John Watson legte seine Hände auf die Lehnen des Sessels, studierte angestrengt das Blumenmuster an der Wand und tat, als würde er über die Frage nachdenken.
"Wieso sollte es einen geben?", erwiderte er schließlich und bereute sofort den barschen Tonfall.
"Sie haben seit mehreren Monaten keinen Termin mehr vereinbart", antwortete seine Therapeutin mit unverändert weicher Stimme. Entweder wusste sie, dass John sie nicht so hatte anfahren wollen, oder sie war es gewohnt, so behandelt zu werden. Dass sie es immer noch mit ihm aushielt, grenzte schon fast an ein Wunder.
"Ich... habe da ein... ein Problem", begann er, unsicher, wie er es ausdrücken sollte, "Und ich weiß nicht weiter."
"Erzählen Sie mir davon."
"Es ist..." Etwas in John sträubte sich dagegen, seiner Therapeutin dieses Geheimnis anzuvertrauen. Er hatte es immer für sich behalten. Aber nun hatte er den Termin vereinbart, um jemanden um Rat fragen zu können, der nichts mit der Situation zu tun hatte - also musste er sich verdammt noch mal zusammenreißen und es endlich aussprechen. "Es ist schwer zu erklären", murmelte er, um noch ein wenig um den heißen Brei herum zu reden.

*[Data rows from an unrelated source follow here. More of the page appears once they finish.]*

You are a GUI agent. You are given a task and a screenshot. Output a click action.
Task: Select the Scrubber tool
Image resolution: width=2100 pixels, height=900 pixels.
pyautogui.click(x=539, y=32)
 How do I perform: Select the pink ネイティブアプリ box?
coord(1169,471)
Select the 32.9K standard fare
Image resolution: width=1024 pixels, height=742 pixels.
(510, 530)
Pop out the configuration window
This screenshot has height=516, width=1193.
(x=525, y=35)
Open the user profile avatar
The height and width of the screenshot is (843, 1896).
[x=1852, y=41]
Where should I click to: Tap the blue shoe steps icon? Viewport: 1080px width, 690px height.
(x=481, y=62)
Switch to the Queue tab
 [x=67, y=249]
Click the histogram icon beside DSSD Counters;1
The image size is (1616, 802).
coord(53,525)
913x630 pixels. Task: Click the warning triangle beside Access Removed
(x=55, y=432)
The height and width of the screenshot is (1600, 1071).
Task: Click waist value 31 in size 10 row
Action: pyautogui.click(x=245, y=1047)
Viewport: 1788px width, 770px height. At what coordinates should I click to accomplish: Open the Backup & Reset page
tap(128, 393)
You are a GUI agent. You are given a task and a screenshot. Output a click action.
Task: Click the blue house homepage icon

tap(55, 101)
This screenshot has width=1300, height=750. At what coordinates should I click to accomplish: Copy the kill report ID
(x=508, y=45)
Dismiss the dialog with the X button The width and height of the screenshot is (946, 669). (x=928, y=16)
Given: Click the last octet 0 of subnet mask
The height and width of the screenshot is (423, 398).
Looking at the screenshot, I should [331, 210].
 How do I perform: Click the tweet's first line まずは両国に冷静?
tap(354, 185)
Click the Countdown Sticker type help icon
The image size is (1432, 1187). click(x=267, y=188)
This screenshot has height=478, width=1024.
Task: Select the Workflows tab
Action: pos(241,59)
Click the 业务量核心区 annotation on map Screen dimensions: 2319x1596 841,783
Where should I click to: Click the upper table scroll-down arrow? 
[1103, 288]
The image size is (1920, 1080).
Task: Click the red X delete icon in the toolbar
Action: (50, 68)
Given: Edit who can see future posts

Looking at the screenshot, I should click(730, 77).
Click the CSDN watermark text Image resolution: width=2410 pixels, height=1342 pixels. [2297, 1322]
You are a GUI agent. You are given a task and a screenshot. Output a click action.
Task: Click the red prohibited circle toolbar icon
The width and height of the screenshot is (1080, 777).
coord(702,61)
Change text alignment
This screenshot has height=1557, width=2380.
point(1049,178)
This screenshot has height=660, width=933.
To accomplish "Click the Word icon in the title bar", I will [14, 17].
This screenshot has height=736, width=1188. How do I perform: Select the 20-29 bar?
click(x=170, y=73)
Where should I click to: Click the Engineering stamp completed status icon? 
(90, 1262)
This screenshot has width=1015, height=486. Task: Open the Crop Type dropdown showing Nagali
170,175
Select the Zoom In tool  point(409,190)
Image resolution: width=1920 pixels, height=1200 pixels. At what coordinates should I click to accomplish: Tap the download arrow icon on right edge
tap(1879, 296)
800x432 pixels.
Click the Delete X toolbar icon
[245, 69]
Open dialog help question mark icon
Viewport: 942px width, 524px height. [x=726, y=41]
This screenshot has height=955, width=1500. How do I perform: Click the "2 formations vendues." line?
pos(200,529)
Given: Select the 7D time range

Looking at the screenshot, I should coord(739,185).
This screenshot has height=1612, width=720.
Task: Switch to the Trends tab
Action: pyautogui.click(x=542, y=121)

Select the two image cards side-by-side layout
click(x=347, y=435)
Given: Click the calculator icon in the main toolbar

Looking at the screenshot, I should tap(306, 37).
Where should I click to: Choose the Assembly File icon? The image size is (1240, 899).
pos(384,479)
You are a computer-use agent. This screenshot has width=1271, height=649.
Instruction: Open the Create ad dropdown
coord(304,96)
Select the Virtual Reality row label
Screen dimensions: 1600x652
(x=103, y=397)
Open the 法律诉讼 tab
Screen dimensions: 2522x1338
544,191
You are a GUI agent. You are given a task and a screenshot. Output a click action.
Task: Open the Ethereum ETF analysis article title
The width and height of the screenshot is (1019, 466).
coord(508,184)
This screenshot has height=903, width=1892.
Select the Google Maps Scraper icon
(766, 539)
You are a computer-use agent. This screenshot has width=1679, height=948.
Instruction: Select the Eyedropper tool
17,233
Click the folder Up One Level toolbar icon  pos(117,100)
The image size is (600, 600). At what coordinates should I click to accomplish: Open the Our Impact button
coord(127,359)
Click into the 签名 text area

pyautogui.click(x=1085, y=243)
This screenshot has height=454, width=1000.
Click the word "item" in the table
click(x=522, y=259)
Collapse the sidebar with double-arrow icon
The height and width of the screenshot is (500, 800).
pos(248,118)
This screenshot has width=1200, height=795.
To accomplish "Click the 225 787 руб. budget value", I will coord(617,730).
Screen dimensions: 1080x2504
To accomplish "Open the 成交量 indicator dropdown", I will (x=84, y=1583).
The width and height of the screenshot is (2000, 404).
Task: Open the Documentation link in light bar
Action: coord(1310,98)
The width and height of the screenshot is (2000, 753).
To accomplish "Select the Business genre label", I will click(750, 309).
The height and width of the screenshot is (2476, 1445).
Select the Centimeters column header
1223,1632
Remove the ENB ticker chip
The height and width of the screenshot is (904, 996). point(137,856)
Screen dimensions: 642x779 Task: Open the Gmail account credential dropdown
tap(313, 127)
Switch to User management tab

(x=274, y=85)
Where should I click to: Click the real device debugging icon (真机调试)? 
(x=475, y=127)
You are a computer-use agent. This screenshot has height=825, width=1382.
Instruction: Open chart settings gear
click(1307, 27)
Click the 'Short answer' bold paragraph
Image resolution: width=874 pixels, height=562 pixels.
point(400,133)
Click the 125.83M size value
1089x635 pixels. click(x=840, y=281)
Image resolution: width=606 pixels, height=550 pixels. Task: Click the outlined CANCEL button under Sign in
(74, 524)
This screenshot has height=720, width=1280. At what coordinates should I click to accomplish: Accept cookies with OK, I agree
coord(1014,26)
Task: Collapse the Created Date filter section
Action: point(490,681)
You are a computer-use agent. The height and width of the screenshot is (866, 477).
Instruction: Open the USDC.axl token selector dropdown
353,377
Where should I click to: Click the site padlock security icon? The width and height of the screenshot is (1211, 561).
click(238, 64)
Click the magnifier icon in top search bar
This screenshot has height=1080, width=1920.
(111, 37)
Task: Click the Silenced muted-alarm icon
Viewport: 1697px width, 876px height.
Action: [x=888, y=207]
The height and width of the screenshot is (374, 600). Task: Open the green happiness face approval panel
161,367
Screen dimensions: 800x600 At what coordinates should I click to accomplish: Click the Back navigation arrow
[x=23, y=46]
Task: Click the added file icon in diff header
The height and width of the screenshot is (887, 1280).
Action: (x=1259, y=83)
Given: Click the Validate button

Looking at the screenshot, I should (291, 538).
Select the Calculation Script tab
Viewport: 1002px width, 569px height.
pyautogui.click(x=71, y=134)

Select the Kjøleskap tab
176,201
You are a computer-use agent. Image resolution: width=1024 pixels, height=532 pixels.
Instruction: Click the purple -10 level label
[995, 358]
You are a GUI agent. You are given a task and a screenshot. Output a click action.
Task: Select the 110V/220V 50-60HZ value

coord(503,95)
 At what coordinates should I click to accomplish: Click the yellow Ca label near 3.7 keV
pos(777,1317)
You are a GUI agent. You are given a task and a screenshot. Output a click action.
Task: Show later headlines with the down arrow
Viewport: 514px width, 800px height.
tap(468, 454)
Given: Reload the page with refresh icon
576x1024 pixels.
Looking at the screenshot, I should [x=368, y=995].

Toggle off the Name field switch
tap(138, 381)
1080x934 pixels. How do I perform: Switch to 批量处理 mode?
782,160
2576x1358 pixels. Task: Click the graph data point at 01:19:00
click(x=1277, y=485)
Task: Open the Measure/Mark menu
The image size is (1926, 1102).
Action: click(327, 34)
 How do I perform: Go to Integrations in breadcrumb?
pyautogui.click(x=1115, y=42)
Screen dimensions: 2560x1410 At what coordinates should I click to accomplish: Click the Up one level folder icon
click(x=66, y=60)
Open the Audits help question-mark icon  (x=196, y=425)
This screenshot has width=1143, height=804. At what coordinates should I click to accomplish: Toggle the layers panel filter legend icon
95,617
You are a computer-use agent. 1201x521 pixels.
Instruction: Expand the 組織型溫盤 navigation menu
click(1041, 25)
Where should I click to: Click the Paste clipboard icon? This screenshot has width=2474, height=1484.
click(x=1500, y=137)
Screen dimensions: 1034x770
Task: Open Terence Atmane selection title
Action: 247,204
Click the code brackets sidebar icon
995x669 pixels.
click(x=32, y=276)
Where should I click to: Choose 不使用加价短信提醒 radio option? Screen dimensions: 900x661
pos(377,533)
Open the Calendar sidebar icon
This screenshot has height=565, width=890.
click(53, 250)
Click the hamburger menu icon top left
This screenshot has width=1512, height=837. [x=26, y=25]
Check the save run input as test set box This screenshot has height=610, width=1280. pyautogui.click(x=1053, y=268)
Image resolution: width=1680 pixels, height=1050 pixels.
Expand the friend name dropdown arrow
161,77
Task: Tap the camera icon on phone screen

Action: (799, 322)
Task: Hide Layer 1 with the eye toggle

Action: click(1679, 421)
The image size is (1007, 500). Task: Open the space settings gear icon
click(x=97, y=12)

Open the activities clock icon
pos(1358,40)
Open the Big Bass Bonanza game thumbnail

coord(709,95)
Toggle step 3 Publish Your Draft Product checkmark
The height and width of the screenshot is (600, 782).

"Dann erzählen Sie mir doch zuerst allgemein von Ihrem Leben. Aus Ihrem Blog weiß ich, dass Sie mit Sherlock Holmes zusammen leben und Fälle aufklären", fing sie ein anderes Thema an.
Dankbar griff John das Thema auf. "Ja. Der Blog scheint gut zu laufen, er hatte schon über tausend Leser innerhalb eines Tages. Ich habe nebenbei noch einen Job in einer Arztpraxis, weil man als bester Freund eines Privatdetektivs nicht allzu viel verdient. Und es... ja, es läuft gut. Ich meine, Sherlock ist die schwierigste Person auf der Welt und die ganze Aufmerksamkeit der Leute wird langsam lästig, aber es... ist ein besseres Leben."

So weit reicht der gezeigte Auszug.